Saved data entries:
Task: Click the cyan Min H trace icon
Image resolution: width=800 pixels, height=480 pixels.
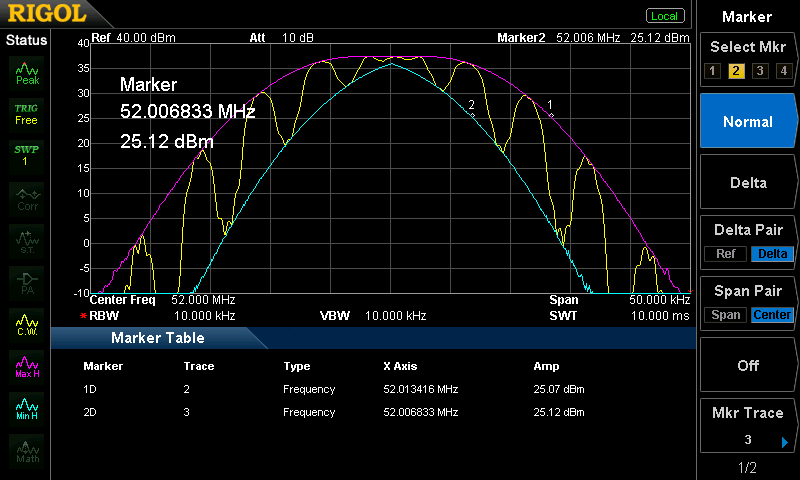Action: pyautogui.click(x=27, y=408)
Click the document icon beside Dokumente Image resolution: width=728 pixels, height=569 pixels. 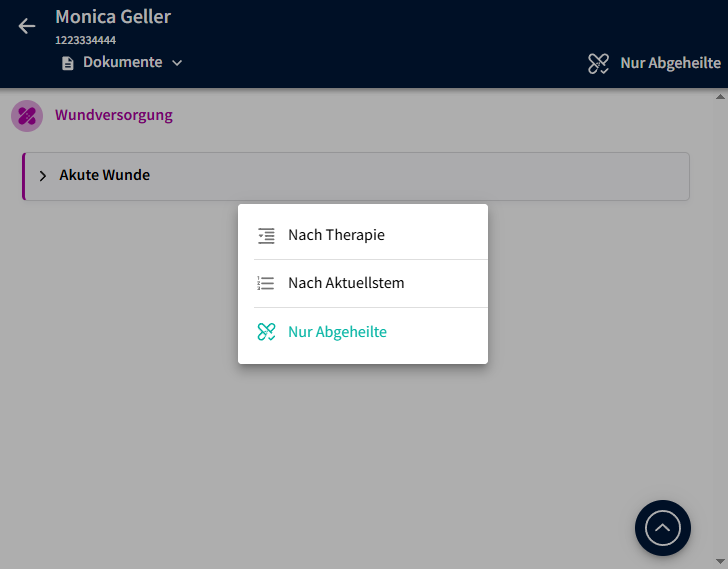click(68, 63)
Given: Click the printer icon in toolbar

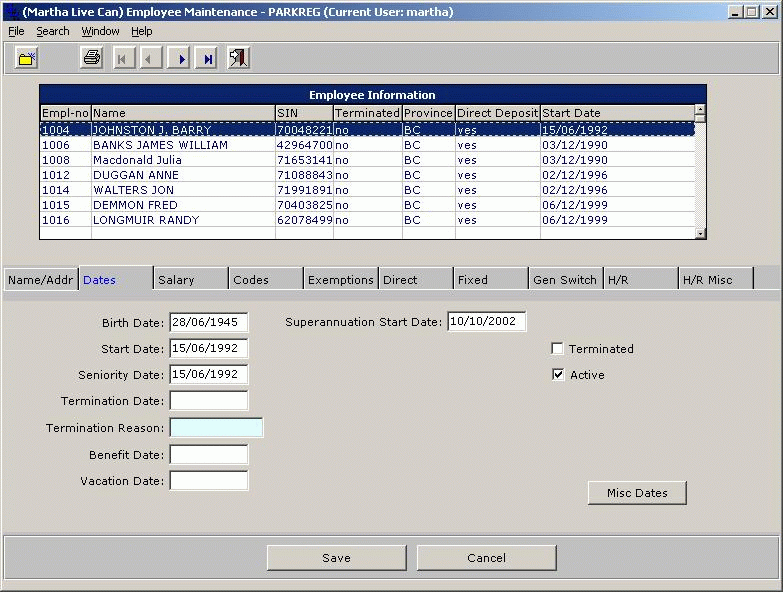Looking at the screenshot, I should coord(92,58).
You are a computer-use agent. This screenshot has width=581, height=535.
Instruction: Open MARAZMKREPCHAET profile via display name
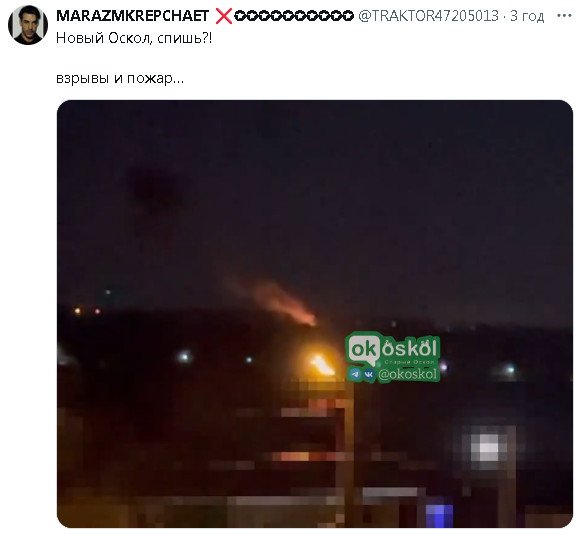(x=132, y=16)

▸ Goal of the exercise:
Reproduce, word for word, the lines from the one containing "Given: Click the printer icon in toolbar" through the final line above. Leave every picture out.

▸ Reply to the exercise:
Given: Click the printer icon in toolbar

Looking at the screenshot, I should coord(92,58).
You are a computer-use agent. This screenshot has width=581, height=535.
Instruction: Open MARAZMKREPCHAET profile via display name
(x=132, y=16)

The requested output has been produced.